Groups critical of McDonnell action on voting rights

Edited by Chris Graham
freepress2@ntelos.net
 

Gov. Bob McDonnell announced today a new procedure for restoring the voting rights of former felons that voting-rights advocacy groups feel falls short of the goal of making it easier for people who have paid their debt to society to get back on the voting rolls.

“These changes hardly equal reform. Virginia is one of only two states remaining that permanently deny access to the franchise for people with felony convictions and when/if a person right’s are restored it is still up to the discretion of the governor. Restoration of voting rights should not be handled on a case by case basis,” said Sabrina Williams of The Advancement Project in a press statement.
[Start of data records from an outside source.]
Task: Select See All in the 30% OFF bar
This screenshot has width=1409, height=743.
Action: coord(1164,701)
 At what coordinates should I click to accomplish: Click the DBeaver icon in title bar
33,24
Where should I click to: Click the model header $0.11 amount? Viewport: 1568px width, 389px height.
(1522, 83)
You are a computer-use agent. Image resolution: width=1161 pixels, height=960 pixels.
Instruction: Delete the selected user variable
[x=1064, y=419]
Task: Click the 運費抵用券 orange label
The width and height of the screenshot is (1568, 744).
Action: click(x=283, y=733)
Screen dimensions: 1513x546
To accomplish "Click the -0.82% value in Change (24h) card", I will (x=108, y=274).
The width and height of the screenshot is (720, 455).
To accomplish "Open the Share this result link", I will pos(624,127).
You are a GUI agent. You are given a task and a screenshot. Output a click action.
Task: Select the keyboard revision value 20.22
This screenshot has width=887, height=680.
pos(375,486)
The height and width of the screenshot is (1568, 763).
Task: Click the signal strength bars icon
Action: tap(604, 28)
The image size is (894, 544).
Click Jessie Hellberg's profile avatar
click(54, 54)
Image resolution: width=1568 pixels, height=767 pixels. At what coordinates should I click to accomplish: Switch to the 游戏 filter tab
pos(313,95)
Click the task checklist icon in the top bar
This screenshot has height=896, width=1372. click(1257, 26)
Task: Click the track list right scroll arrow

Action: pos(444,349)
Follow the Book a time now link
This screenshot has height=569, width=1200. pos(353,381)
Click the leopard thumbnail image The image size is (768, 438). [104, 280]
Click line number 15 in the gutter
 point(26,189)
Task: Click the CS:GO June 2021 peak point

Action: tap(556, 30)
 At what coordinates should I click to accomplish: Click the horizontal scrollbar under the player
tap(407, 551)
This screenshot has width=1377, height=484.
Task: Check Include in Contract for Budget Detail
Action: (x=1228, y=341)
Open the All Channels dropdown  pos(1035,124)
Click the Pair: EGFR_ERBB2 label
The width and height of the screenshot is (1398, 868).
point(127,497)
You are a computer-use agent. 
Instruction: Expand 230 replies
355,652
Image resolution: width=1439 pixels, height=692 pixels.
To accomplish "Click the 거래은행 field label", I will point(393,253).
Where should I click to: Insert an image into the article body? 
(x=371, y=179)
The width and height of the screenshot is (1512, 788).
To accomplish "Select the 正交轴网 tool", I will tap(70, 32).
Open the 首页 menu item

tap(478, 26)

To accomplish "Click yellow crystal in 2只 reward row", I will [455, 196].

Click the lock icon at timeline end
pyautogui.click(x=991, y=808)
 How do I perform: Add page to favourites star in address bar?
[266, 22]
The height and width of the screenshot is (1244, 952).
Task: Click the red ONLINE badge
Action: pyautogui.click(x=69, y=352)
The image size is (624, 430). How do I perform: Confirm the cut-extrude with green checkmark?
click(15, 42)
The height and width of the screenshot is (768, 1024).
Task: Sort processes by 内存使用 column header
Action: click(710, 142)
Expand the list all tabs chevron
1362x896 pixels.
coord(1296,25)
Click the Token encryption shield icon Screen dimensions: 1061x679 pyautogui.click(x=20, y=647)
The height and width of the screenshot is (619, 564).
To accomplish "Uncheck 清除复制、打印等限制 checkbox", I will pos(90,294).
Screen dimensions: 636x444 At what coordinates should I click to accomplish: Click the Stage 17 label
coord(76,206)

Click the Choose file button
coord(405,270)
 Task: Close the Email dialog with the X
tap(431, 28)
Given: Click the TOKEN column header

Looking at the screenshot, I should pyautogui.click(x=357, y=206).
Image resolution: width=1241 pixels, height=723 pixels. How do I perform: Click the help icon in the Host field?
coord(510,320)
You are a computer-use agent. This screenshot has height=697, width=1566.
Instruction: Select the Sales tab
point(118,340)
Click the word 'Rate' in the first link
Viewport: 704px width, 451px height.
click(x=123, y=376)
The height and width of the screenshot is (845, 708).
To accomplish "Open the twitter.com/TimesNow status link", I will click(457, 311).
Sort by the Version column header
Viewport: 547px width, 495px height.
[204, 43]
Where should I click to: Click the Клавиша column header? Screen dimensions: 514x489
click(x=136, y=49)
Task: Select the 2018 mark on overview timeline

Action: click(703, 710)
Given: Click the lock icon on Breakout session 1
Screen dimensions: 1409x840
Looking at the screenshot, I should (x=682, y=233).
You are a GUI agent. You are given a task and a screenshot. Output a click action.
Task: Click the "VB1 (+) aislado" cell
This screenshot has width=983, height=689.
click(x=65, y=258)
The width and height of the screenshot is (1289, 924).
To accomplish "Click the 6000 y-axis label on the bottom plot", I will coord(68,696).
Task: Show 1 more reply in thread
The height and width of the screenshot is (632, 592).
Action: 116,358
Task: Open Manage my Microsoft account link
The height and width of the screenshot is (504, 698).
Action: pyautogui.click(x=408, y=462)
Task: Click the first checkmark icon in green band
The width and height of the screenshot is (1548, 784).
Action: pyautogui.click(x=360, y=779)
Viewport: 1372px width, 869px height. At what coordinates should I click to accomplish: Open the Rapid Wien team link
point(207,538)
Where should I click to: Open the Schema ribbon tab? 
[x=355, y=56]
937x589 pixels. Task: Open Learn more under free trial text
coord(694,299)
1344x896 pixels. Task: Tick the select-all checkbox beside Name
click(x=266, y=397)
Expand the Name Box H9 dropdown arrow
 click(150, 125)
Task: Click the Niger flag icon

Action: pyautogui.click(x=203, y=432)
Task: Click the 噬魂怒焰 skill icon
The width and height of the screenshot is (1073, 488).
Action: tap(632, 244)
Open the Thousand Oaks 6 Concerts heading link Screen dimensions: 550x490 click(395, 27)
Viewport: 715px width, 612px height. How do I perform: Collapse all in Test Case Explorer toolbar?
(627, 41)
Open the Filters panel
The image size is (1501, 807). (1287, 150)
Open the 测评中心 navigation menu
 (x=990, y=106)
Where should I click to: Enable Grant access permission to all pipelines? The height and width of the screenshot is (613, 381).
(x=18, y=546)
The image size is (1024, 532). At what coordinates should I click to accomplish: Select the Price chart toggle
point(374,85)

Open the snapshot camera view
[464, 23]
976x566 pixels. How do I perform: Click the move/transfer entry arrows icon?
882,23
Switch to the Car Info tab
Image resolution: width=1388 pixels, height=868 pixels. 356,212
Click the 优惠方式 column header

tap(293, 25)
The new procedure announced by McDonnell reduces the waiting period for nonviolent offenders to have their rights restored from three years to two years, and sets forth that all applications for restoration will be processed within 60 days of the necessary information having been gathered from the applicant, the courts and other agencies. The waiting period for reapplying for restoration of rights after being rejected has also been reduced, from two years to one.

“These changes are commendable, but it’s the results that matter in the end,” said ACLU of Virginia Executive Director Kent Willis. “The governor will need to both implement these technical changes and devote more resources to the voter restoration process in order to increase the numbers.

“We feel like this is just the beginning of a real conversation with the Governor about reforming the voter restoration process in Virginia,” added Willis. “Even with these changes, Virginia will still rank last or next to last in the nation in restoration of voting rights, and there will still be more than 300,000 disenfranchised felons here.”

Virginia and Kentucky are the only two states that permanently disfranchise all felons, leaving the restoration process up to the governor. Advocates for reform continue to focus most of their energies on amending Virginia’s Constitution to allow for restoration through an administrative process.